## PAGE EXTRACT
The ‘Caneing’ in Conduit Street – 21 September 1796

by | Jun 15, 2024 | 1796, The French Revolutionary War 1793-1802 | 0 comments

 

Although he had only celebrated his 21st birthday in February 1796 and had not yet achieved the rank of lieutenant, the Honourable Thomas Pitt, 2nd Lord Camelford, was no callow youth. A cousin of the prime minister, born to privilege, patronage, and wealth, he was a survivor of the famous Guardian shipwreck of December 1789, following which he had embarked on Captain George Vancouver’s challenging voyage of discovery to the north-west coast of America. Here the troubles that would blight his short life had taken root.

Upon arrival at Tahiti at the end of 1791, Captain Vancouver had issued strict instructions that there should be no fraternisation between the men of his ship and the reputedly promiscuous local women. Given the trouble Captain William Bligh had endured when the Bounty had reached Tahiti, this was an understandable order, and when he personally witnessed an interchange between Pitt and a half-naked girl, later described in the newspapers as an ‘Otaheitean Venus’, which involved the then master’s mate throwing a much coveted but old iron hoop into her canoe, the short-tempered Vancouver exploded with rage. Pitt was charged with the theft of His Majesty’s Stores and sentenced to two dozen lashes. As an officer, such a punishment was not inflicted at the gratings before the assembled ships company, but rather involved the offender being strapped to a gun, and with the beating being witnessed by the other officers.

A sturdy boatswain’s mate stepped forward and gave Pitt the first dozen lashes, whereupon the first lieutenant, Zachary Mudge, offered to intercede with the captain before the second dozen were received. Pitt was nothing if not proud, and he refused the offer and stoically endured the remainder of the punishment. Nevertheless, resentment continued to boil within him at such a harsh punishment being administered on a youth of the aristocracy for what many of his shipmates deemed a trivial offence, and it little helped his bitterness that another youngster in the midshipmen’s mess vowed that he would have committed suicide rather than allow himself to be so unfairly treated.

## SOURCE MATERIAL
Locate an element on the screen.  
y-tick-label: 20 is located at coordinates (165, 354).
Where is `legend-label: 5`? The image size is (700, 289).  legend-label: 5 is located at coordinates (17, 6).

## ASSIGNMENT
Carry on the account of Lord Camelford and the caning in Conduit Street, starting right after its last sentence.

## TASK ANSWER
‘The Caneing in Conduit Street’

Over the next three years, Pitt had to suffer almost constant confinement aboard the Discovery as Vancouver progressed his voyage of exploration along the western American coast. The captain, never one to indulge the frolics and high spirits of youth, made his midshipmen’s berth a misery by tearing down the canvas that separated it from the common sailors, but more than any other, he reserved his wrath for the awkward Pitt, with many aboard believing that he harboured a personal malice towards the young man. Pitt was flogged twice more on the voyage, one being occasioned by his accidental smashing of the binnacle glass when indulging in some high jinks with another youngster, whilst he was also admonished for exchanging a pair of pistols for some valuable copper with the armourer. The final straw came when he was placed in irons for a fortnight after being accused of ‘sleeping on watch’, a charge he vehemently denied, and on 1 June 1793 he was dis-rated from the position of master’s mate before on 7 February 1794 an exasperated Vancouver threw him off the ship at Hawaii.

A Port-Jackson bound supply ship, the Daedalus, became Pitt’s new home and upon arrival in Australia the seething, frustrated, outraged, dis-rated young man suddenly discovered that he was a person of power, position, and wealth, for news reached him that his father had died the year before. He was now the Right Honourable Lord Camelford, Baron of Boconnoc, the owner of lands in Cornwall and Dorset with an income exceeding £20,000 per annum. To his credit, he had little wish to return home to enjoy these trappings, preferring instead to re-invest time in the Navy in order to achieve the promotions he felt his huge talents deserved. But he had not forgotten or forgiven Captain Vancouver’s treatment of him.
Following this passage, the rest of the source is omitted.